The northern Italian city of Bergamo (approx. 120,000 inhabitants) has an approx. 12 kilometres long tram line, which connects Bergamo with the north-eastern neighboring villages and has its terminus in Albino. It runs on a former railway line, which was abandoned in 1967. The trams are operated by → TEB (Tramvie Elettriche Bergamasche).
The port city of Genoa (about 600,000 inhabitants) has an approx. 8 kilometre long Metro line, which was opened in 1990 with just two stations and has been expanded little by little. Due to the high altitude differences in the city there are also three mountain railways: two funiculars and one cogwheel railway. Both means of transport as well as the city bus routes are operated by → AMT Genova ( Azienda Mobilità e Trasporti Genova S.p.A.)

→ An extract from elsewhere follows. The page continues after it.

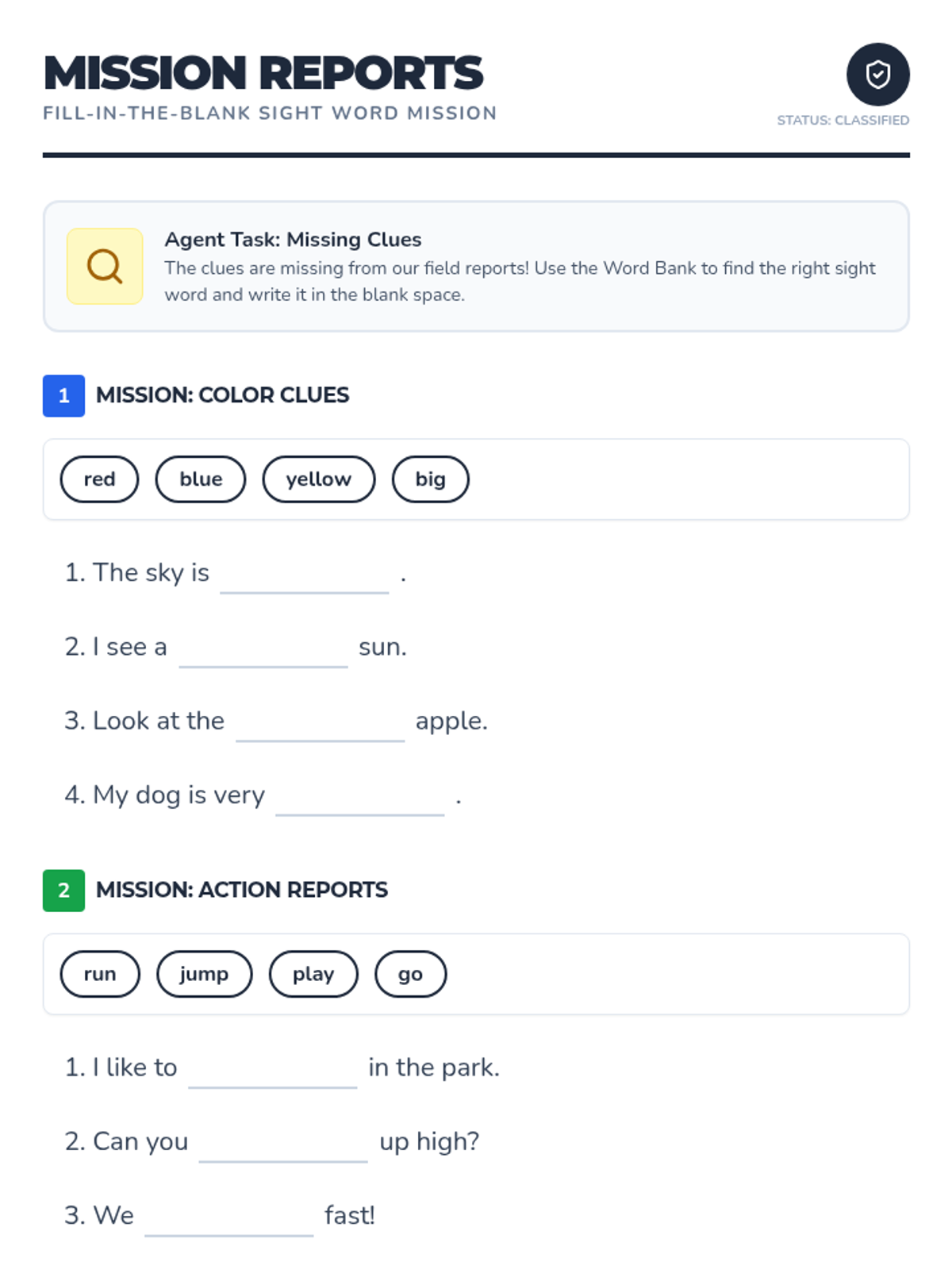
Task: Click the blank after 'My dog is very'
Action: 360,797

To reduce the increasing number of cars and coaches in the historical town centre the city of Perugia (Italy, approx. 170,000 inhabitants) decided to build a "MiniMetro", which was opened in 2008. It is a transport system with relatively small vehicles (capacity max. 50 persons) which run every 1-3 minutes, depending on exploitation. It works according to the principle of the famous Cable Cars in San Francisco: There is a haul rope between the tracks which is permanently in movement. The cable grip connects the single car to the rope leaving the station and detaches automatically at the next station entrance. The fully automated MiniMetro is almost 4 kilometres long with a height difference of 160 metres and has 7 stops, two of them subsurface. The system is operated by → Minimetrò S.p.A..
The city of Naples near Vesuvius has about a million inhabitants. It has a relatively small tram network (12 km), which is arranged in a T-formation. There is also a Metro route (about 18 km), which will be extended to a ring line in the future. One further Metro route (line 6) is composed of only four stops and has no relevance at present. The tram and the city buses are operated by → ANM (Azienda Napoletana Mobilità SpA), the Metro by Metronapoli SpA.

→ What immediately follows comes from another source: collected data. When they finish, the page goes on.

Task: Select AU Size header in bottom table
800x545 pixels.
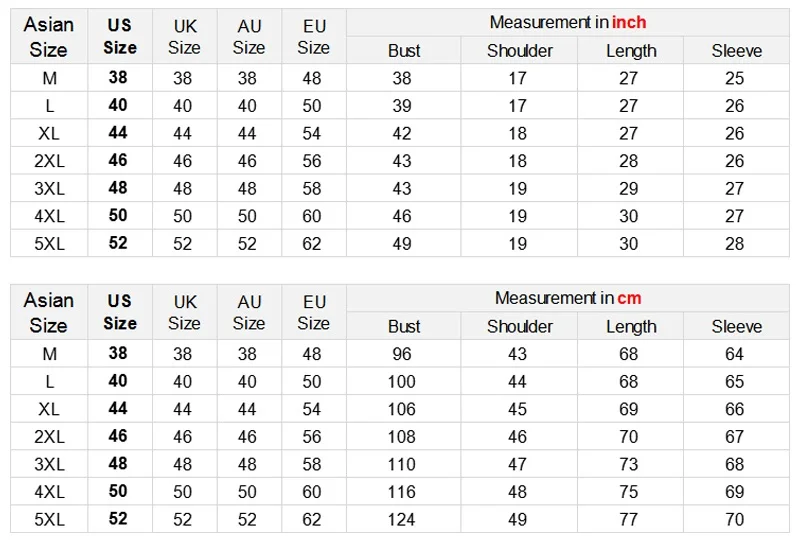Action: (x=249, y=312)
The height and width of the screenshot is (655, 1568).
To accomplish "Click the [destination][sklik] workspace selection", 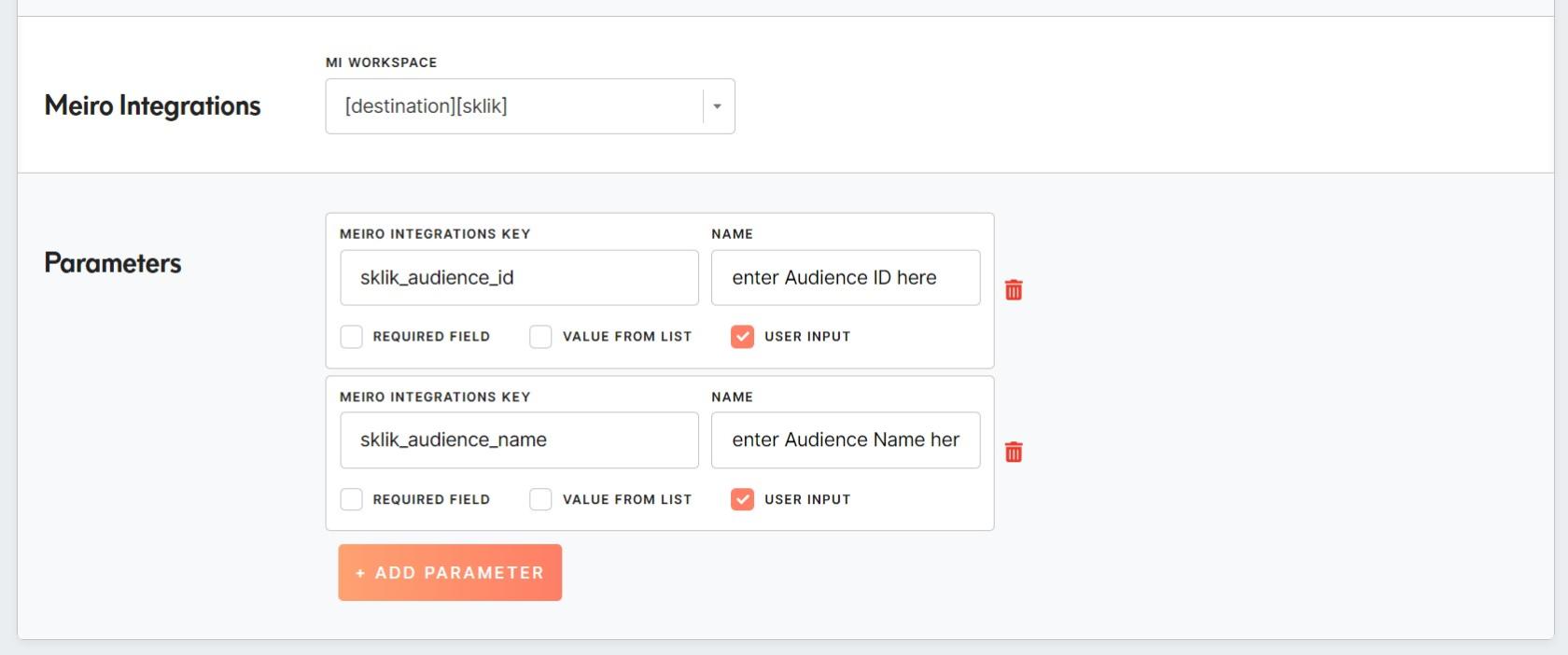I will [x=513, y=106].
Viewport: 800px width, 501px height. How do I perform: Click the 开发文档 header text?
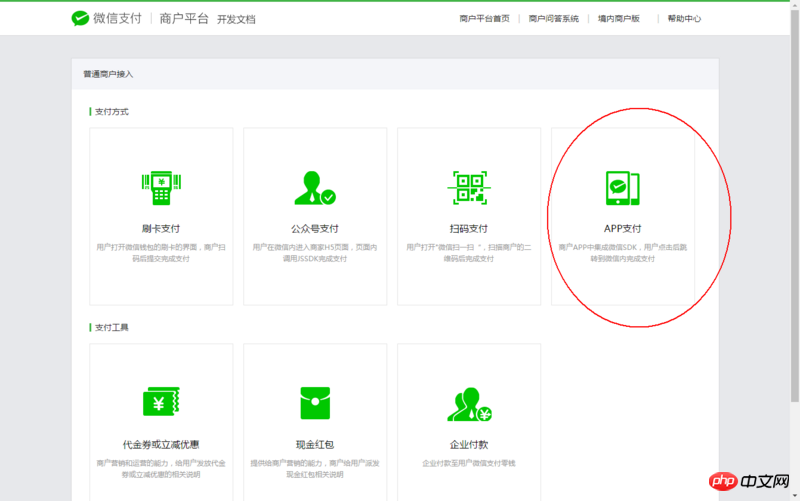point(236,19)
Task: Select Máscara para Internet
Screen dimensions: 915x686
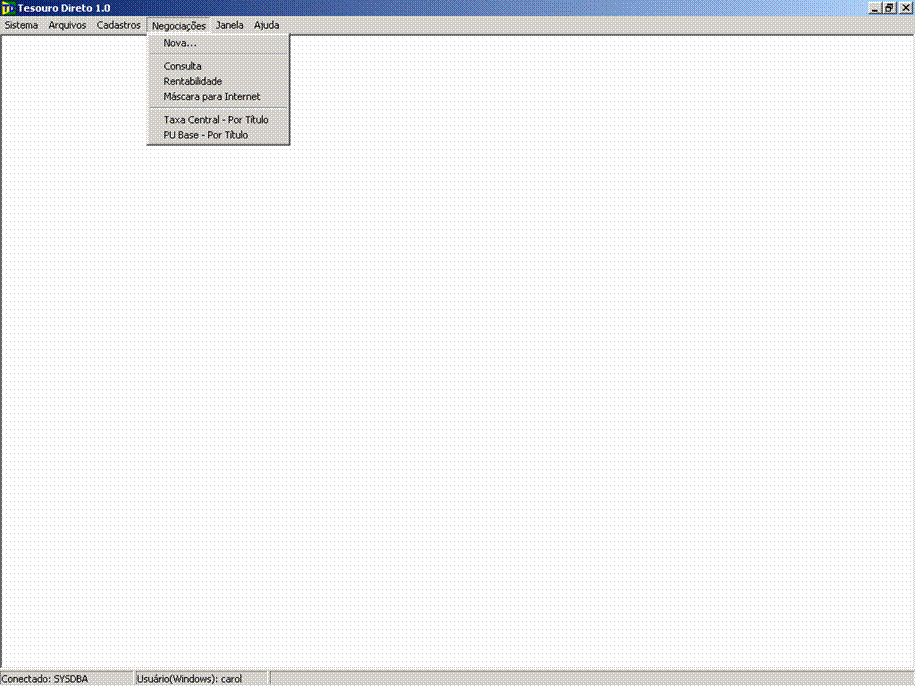Action: pos(211,97)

The Sicilian capital of Palermo (approx. 700,000 inhabitants) has reopened its trams in late 2015. A former tram network existed until 1947. The modern network consists of four lines, while line 1 runs south of the city centre and has no connection to the other routes. They weren't in a hurry to introduce the tram, the construction of the new routes went on from 2007 to 2015. The network has a system length of some 18 kilometers and is operated by AMAT (Azienda Municipalizzata Auto Trasporti) Palermo.
The city of Messina is located in the north-east of Sicily and has approximately 250,000 inhabitants. Since 2003, it has a tram line (route 28 - it bears the number of the bus line, which was replaced by the tram). A fomer tram network existed from 1917 until 1951. The route is almost 8 kilometres long and is operated by → Azienda Trasporti Messina (ATM).
Catania has a population of 300,000 and is located in the east of Sicily. The city has a metro line that is only 4 kilometers long and was opened in 1999. It is the southernmost metro system in Europe. It runs partly on the former route of the narrow-gauge "Circumetnea" railway, which terminates in to Borgo today. The trains are unfortunately very neglected and smeared with graffiti. The metro and the narrow-gauge railway are operated by → Ferrovia Circumetnea (FCE).